昨年来からの不正融資報道に揺れる福島県・いわき信用組合で、架空口座を使った新たな不良債権隠しの手口が明らかになったと報道が続いています。

詳細は今後さらに明かされて行くのでしょうけど、分かっている中では金額にして17億円あまり、不良債権隠しに使われた架空口座は80口余に上ると言います。

過去10年以上前から、旧経営陣の手(指示)で不良債権隠しが行われて来たと報じられていますが、この間には数回に渡って、金融庁や財務局の検査も入っているでしょうし、それらの当局監査を巧く躱(かわ)して来たとも言えると思います。

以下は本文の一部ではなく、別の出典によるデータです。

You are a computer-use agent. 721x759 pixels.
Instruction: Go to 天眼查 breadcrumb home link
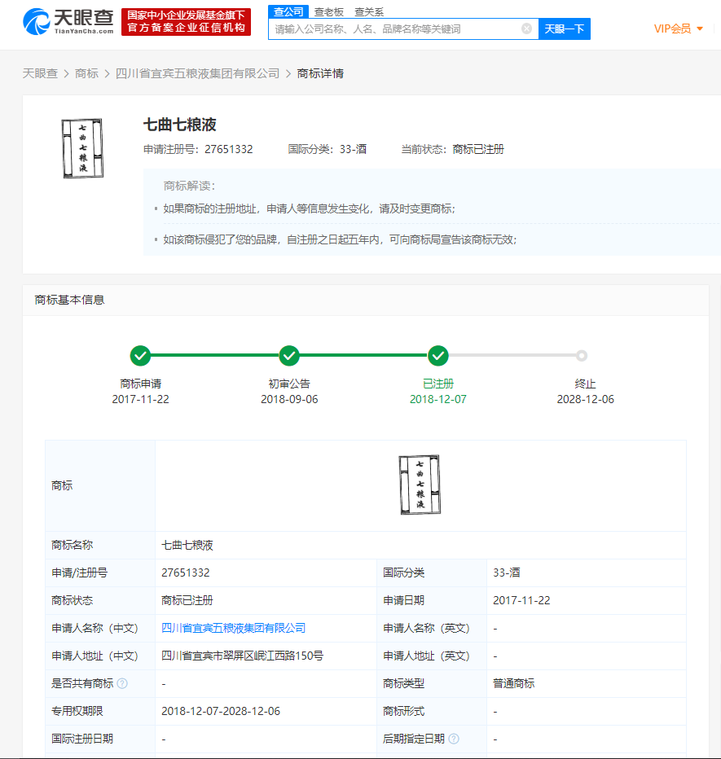click(x=40, y=73)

逆に、この間当局が実態を把握する事ができなかったため、問題が長期且つ膨大な規模になって行った、と言われても仕方無いのかも知れません。

 

いわき信組は2012年に200億円の公的資金を受入ています。

東日本大震災時に地震や津波で大きな被害に遭った地域ですから、それ自体はやむを得ないことだったろうと思います。

ですが、その後の隠蔽手口を見ると、旧経営陣が隠したかったのは、社外に公表しなければならない(ディスクロ)不良債権の残高そのものよりも、不良債権化した取引先そのものや発生に至った経緯の方を隠したかったように思えてなりません。

信組経営陣の近い所に存在する取引先への情実融資や杜撰な審査は、昔からよくある話です。

過去には上記のような融資が焦げ付いた事で問題が発覚し、融資実行に関与した金融機関関係者が刑事事件で告発されたケースだってあります。

そういった事態を回避しようと、不良債権化した実態を隠蔽すべく、不正に手を染めて行ったと考えるのが自然に思えるのですが。

 

過去には小泉・竹中ライン全盛期、時代の寵児と持て囃された人物がいました。

その有名人は「日本振興銀行」なる、ミドル(中)リスク・ミドル(中)リターンターゲットに対する中小企業専門融資の必要性を理念に掲げ、新規で銀行業の免許を取得し銀行業経営に乗り出しましたが、自分がアドバイザーを務めた金融庁の検査「忌避」をキッカケに、表舞台から姿を消してしまいました。

前述いわき信組の不良債権隠しも、金融検査時に重大な事実を意図的に隠蔽した「検査忌避」に当たるんじゃないかなと思います。

担当大臣は「厳正に対応する」と語っていますが、果たしてどんな罰を受ける事になるのか…

因果応報とは言え、利用者や融資取引先に不利な結末とならないよう願うばかりです。